* [DIRECTIONS]: Extract every line from the records below that contains the word "Lincoln".

* [MATERIAL FOR THIS EXERCISE]:
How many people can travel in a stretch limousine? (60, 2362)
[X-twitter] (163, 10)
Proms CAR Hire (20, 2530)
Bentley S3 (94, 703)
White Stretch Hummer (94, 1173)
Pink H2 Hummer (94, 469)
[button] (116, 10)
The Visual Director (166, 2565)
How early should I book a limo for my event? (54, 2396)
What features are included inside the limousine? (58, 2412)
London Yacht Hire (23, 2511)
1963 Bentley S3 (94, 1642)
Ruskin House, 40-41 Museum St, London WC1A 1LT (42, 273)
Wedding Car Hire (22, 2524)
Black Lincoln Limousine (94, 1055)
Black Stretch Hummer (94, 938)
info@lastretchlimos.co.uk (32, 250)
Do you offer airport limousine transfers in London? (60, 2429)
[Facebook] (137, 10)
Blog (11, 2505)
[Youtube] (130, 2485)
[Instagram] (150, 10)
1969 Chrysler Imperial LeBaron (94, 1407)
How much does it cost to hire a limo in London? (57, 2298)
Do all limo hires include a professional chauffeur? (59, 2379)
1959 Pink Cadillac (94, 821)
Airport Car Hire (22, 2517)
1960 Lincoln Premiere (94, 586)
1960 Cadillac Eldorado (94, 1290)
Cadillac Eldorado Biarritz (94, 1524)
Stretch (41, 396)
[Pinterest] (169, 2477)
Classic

* [REPLY]:
Black Lincoln Limousine (94, 1055)
1960 Lincoln Premiere (94, 586)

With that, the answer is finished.